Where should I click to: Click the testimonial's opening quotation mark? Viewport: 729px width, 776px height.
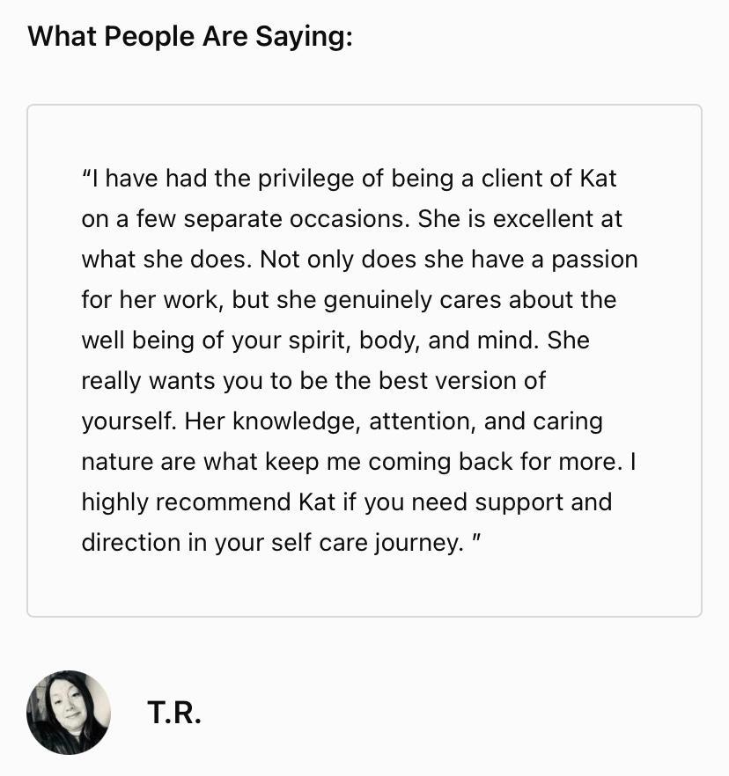(x=85, y=174)
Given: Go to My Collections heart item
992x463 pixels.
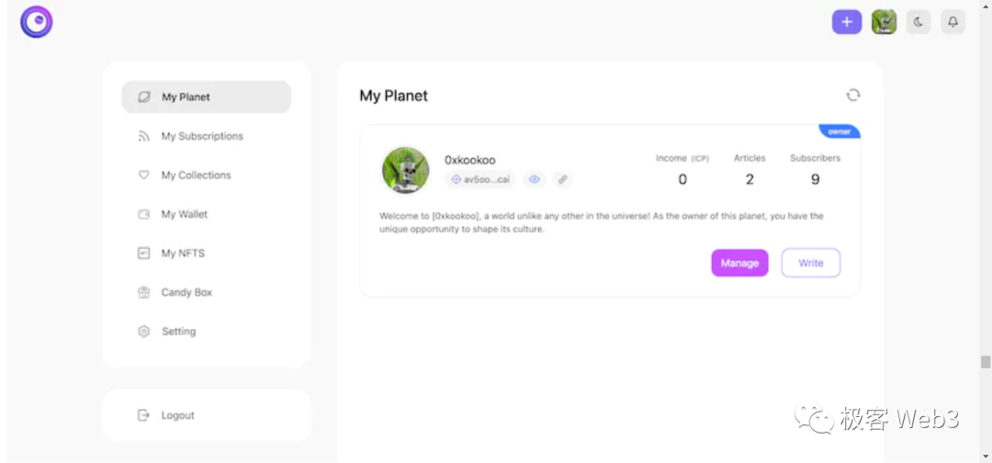Looking at the screenshot, I should (x=196, y=175).
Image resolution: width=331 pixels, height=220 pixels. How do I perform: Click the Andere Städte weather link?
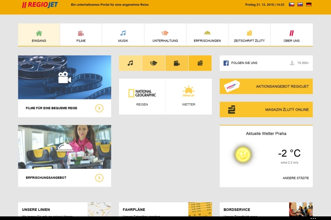[295, 178]
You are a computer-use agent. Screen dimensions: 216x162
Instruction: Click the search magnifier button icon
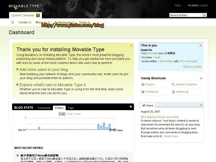tap(204, 15)
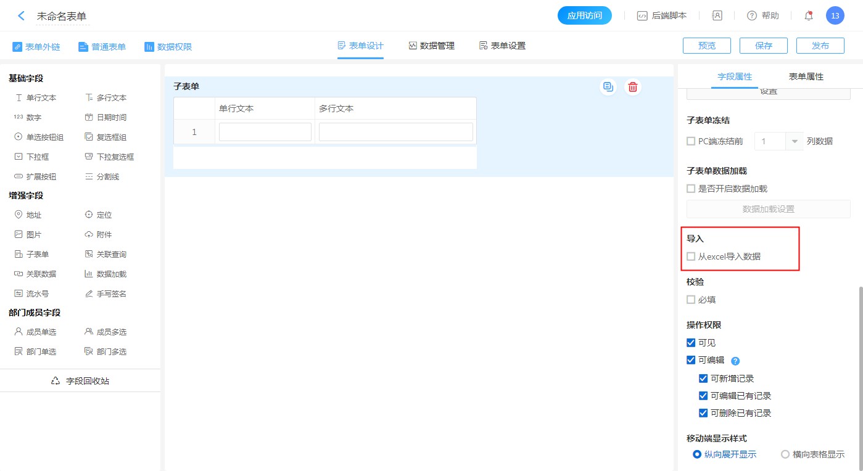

Task prompt - Please retype the lines from the one containing "Instruction: Click the" through the last line of the records above, exactly as written, and leave out any pictures.

Exercise answer -
Instruction: Click the search magnifier button icon
tap(204, 15)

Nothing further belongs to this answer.